Uganda police detained nine people protesting against a planned crude oil pipeline on Tuesday, in an escalating crackdown on critics of the project opposed by environmentalists, activists and European Union lawmakers.
Dozens of demonstrators had gathered near the offices of the European Union in the capital Kampala to deliver a petition accusing the government of seizing people's land when police broke up the group.
Nine people were arrested for staging an "illegal demonstration" police spokesman Patrick Onyango said.
"We are charging them with inciting violence," Onyango said.
France's TotalEnergies is the lead developer of the pipeline alongside China's CNOOC and national petroleum firms of Uganda and Tanzania.
The pipeline, estimated to cost $3.5 billion, will run from landlocked Uganda's oilfields in the country's west to a port on Tanzania's Indian Ocean coast.
Environmentalists and rights activists have mounted a campaign to stop the project which they say will displace tens of thousands of people and endanger fragile ecosystems in the region.

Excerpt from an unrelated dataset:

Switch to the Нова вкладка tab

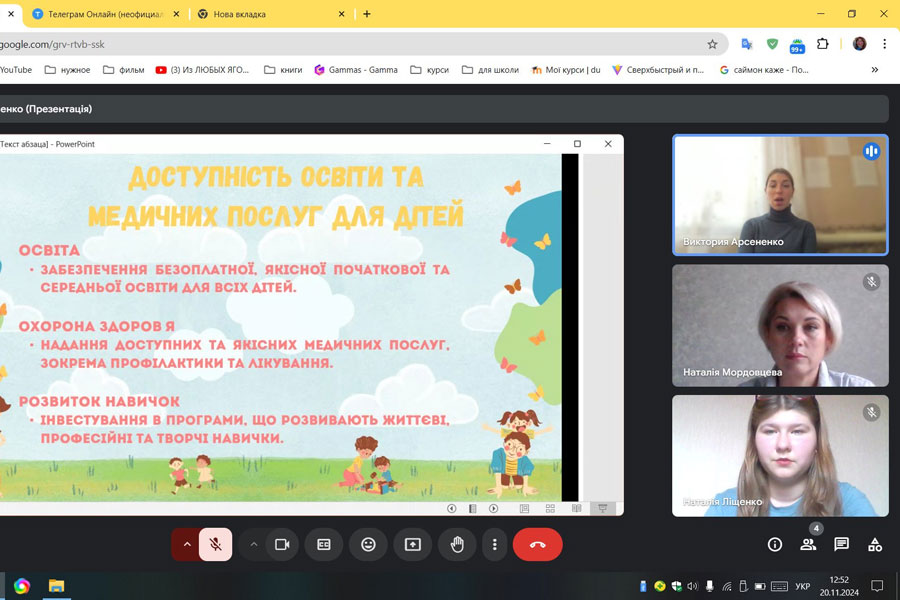pyautogui.click(x=260, y=14)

Last month the EU lawmakers passed a resolution urging TotalEnergies to delay the project by one year to explore a different route or scrap the project altogether.
In their petition, the protesters accused the Ugandan government of "forced displacement, deforestation and other forms of environmental degradation."
Authorities, the petition said, were also involved in "intimidation of human rights defenders involved in natural resource governance" including arbitrary and illegal arrests of human rights defenders.
The EU Delegation to Uganda said they had received the petition and asked police to release those detained.